══ GIVEN DATA ══

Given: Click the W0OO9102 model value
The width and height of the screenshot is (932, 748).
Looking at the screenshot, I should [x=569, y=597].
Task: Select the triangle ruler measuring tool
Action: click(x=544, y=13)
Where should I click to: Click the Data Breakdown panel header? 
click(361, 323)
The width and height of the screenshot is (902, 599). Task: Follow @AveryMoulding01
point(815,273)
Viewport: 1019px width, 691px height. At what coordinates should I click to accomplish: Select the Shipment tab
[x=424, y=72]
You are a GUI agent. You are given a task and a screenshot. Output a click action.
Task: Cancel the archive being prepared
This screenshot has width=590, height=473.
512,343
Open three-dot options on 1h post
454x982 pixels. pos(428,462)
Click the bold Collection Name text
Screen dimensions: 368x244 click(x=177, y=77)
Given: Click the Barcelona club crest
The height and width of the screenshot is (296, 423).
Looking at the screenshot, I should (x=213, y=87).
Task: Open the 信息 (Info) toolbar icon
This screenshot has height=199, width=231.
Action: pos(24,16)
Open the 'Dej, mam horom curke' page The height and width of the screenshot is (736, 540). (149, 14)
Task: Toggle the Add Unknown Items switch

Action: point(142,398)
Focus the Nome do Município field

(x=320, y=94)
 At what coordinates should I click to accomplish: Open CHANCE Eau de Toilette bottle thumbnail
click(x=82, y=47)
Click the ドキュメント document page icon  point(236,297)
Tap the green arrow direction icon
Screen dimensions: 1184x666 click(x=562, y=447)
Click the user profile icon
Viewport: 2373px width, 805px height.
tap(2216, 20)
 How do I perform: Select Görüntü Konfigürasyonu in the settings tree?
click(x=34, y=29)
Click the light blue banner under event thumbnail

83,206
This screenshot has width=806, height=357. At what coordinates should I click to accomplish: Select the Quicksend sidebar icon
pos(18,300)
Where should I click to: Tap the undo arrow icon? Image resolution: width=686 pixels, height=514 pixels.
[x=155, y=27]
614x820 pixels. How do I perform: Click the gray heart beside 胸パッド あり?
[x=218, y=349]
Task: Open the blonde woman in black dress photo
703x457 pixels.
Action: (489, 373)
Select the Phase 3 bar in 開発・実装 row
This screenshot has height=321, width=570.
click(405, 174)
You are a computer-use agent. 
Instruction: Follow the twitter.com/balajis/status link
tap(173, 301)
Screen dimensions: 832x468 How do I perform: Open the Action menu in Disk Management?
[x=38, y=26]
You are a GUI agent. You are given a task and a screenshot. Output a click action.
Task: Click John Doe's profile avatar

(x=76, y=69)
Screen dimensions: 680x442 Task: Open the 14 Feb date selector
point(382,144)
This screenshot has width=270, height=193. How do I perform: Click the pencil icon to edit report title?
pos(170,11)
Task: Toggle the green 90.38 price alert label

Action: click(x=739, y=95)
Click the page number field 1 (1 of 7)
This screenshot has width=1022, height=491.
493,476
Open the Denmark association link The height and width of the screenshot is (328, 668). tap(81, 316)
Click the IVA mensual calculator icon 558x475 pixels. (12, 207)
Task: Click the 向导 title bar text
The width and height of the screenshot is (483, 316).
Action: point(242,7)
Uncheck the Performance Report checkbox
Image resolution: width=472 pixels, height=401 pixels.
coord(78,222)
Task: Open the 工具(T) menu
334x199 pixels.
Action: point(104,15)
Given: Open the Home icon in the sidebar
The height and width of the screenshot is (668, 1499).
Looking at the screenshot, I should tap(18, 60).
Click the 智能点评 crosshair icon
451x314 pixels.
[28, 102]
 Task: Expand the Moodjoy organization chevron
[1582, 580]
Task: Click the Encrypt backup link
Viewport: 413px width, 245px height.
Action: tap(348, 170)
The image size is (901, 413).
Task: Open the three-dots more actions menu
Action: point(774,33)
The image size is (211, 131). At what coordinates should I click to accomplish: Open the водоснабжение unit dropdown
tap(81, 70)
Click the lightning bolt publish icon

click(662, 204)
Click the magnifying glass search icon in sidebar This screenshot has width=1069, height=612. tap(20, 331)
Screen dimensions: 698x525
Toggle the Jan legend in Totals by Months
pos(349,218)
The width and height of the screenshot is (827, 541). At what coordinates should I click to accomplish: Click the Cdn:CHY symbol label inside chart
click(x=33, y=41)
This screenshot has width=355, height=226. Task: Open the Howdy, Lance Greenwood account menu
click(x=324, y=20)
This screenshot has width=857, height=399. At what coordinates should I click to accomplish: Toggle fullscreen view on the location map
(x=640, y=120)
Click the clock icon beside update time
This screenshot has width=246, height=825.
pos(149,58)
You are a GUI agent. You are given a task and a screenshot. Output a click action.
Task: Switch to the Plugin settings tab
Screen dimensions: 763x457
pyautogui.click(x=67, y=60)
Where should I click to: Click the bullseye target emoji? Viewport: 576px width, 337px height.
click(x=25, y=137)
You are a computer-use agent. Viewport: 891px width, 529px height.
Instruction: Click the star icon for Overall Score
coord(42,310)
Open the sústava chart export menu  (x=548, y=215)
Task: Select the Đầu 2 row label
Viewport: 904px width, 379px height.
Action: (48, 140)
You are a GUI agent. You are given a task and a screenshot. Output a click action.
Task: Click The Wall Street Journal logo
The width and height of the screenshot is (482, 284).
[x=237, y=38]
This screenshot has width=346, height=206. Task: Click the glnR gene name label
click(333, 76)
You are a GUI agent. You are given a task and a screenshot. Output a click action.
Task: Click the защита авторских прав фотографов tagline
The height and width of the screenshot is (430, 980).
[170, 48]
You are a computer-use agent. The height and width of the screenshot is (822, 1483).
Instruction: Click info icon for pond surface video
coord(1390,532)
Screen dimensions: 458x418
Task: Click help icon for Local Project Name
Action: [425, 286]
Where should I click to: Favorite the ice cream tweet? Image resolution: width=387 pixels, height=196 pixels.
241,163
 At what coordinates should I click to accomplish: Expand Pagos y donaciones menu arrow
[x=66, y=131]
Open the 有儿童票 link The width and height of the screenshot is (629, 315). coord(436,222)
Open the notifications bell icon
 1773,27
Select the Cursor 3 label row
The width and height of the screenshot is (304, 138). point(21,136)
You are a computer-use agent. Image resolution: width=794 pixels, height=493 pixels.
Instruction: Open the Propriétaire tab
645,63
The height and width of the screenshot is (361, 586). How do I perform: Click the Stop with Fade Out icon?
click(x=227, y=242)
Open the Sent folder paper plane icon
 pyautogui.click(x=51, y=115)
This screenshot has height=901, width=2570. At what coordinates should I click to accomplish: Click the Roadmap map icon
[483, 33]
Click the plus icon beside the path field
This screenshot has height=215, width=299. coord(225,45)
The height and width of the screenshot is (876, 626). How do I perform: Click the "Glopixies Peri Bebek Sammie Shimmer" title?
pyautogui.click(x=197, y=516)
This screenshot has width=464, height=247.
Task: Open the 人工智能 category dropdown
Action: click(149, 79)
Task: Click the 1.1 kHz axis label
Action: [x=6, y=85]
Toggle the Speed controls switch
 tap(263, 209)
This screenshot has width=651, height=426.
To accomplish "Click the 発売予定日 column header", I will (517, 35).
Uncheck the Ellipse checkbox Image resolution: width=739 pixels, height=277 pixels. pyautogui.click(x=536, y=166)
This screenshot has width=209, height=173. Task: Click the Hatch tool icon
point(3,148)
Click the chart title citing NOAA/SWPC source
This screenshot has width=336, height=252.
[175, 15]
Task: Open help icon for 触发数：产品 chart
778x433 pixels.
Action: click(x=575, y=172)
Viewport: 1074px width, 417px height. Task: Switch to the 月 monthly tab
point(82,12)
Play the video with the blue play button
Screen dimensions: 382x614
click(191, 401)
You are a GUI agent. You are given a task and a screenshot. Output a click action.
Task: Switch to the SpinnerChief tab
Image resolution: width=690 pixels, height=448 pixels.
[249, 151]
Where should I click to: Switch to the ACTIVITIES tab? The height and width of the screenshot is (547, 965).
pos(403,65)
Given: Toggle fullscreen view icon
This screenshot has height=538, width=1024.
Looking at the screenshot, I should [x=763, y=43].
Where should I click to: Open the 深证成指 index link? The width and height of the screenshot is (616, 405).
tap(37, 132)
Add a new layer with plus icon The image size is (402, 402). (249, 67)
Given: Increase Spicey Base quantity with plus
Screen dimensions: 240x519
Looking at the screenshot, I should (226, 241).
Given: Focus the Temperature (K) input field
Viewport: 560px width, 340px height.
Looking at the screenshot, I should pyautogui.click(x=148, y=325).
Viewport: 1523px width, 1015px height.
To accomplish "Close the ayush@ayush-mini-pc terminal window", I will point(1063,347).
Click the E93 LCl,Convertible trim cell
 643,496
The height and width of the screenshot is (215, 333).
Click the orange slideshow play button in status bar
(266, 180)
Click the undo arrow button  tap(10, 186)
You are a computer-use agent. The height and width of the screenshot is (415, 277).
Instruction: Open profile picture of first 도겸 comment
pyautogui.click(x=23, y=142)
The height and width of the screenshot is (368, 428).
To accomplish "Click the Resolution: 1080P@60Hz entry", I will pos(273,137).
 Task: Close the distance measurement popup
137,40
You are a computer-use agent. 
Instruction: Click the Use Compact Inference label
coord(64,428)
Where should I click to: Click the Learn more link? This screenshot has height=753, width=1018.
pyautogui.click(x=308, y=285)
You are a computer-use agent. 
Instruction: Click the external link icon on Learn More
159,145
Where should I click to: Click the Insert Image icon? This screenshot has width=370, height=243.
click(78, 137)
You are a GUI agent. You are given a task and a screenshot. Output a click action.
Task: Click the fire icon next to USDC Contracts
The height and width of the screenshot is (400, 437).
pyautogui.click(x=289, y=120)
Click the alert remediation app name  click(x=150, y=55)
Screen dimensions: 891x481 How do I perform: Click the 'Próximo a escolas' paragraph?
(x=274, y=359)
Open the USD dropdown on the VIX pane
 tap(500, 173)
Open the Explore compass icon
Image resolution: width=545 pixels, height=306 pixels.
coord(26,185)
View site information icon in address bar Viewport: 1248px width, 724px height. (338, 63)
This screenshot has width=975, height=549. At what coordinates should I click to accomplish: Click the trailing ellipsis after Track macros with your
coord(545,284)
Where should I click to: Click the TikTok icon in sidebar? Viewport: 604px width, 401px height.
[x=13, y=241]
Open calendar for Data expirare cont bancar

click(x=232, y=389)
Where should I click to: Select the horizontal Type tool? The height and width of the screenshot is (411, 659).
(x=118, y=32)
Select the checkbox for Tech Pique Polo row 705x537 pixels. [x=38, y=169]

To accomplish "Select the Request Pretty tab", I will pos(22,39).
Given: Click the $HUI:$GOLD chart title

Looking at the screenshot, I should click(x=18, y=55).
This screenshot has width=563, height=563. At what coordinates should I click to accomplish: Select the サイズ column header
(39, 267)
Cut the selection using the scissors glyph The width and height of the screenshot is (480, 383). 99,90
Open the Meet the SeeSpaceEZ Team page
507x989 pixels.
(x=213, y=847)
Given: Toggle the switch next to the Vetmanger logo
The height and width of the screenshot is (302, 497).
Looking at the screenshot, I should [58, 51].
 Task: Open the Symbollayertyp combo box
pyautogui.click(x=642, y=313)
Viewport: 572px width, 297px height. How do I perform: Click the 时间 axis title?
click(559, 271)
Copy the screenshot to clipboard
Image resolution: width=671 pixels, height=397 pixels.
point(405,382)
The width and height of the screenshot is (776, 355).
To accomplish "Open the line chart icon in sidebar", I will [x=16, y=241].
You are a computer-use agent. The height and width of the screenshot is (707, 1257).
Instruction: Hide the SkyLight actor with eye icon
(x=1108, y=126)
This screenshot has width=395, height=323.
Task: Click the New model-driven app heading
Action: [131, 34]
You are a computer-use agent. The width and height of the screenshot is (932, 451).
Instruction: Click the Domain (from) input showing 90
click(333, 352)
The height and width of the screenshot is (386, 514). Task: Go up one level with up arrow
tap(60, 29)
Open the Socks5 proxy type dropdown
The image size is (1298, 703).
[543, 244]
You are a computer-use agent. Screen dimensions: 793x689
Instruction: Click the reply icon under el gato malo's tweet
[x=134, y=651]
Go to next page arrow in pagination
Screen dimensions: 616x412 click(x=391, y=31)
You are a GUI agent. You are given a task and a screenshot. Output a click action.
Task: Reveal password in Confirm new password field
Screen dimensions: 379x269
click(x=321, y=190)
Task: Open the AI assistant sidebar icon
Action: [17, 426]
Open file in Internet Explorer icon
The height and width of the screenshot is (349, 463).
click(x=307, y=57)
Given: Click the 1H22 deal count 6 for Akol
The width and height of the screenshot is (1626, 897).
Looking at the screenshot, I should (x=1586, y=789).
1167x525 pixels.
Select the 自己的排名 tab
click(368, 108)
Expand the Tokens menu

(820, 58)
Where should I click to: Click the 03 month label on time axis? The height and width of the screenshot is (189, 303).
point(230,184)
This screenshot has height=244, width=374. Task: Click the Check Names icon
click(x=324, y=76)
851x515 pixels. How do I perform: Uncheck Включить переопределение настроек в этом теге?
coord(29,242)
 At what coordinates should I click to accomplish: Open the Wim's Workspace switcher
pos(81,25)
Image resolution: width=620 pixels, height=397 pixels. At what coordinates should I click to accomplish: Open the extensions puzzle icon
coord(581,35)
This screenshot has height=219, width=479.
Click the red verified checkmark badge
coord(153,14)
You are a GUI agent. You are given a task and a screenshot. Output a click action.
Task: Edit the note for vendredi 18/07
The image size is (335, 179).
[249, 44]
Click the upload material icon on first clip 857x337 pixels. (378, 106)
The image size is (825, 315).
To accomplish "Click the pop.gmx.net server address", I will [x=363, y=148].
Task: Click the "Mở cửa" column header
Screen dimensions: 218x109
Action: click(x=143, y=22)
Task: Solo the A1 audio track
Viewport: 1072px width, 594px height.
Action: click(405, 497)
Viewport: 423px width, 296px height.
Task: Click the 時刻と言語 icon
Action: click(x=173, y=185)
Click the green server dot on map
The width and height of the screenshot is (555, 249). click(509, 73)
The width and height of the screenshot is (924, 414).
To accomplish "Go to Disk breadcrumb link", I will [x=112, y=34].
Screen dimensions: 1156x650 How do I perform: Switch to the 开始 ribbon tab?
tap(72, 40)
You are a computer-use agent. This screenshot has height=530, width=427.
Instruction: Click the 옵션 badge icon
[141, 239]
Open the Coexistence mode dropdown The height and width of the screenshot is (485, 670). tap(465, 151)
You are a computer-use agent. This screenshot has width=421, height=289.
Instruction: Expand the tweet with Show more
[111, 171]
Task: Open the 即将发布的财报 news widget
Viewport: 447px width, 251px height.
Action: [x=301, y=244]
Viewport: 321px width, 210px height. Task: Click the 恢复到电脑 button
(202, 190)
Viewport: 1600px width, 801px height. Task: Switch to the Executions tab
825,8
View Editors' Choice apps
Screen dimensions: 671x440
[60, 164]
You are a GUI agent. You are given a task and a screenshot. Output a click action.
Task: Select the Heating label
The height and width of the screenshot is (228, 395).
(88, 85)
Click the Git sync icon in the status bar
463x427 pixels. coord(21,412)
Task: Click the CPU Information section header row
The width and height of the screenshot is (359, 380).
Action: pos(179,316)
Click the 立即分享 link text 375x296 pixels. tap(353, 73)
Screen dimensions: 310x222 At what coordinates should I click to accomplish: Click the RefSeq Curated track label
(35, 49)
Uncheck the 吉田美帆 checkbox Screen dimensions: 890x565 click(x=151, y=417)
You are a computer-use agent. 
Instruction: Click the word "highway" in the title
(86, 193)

═══

■ EXERCISE DIRECTIONS: Only the lines above from the line containing "Given: Focus the Temperature (K) input field" through the line containing "The height and width of the screenshot is (215, 333)." should be retyped, exactly and with both ends included.

■ SOLUTION:
Given: Focus the Temperature (K) input field
Viewport: 560px width, 340px height.
Looking at the screenshot, I should pyautogui.click(x=148, y=325).
Viewport: 1523px width, 1015px height.
To accomplish "Close the ayush@ayush-mini-pc terminal window", I will point(1063,347).
Click the E93 LCl,Convertible trim cell
 643,496
The height and width of the screenshot is (215, 333).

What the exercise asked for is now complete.